BEGIN
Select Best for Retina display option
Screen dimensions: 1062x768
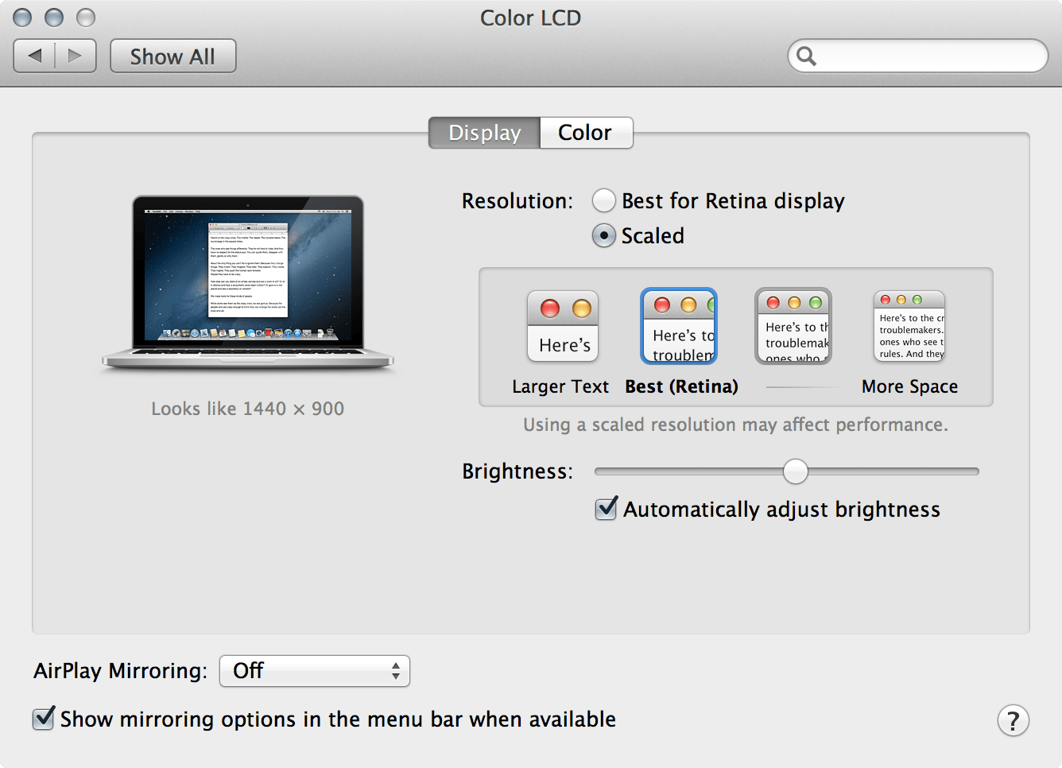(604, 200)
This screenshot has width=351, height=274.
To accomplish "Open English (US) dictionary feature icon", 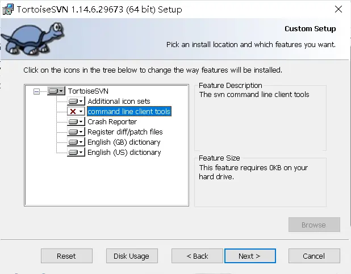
END
ASSIGNED TASK
The response must consist of the entries above exactly as they stand, minus any pictures.

PROBLEM SOLUTION
Select Best for Retina display option
Screen dimensions: 1062x768
(604, 200)
This screenshot has width=351, height=274.
To accomplish "Open English (US) dictionary feature icon", 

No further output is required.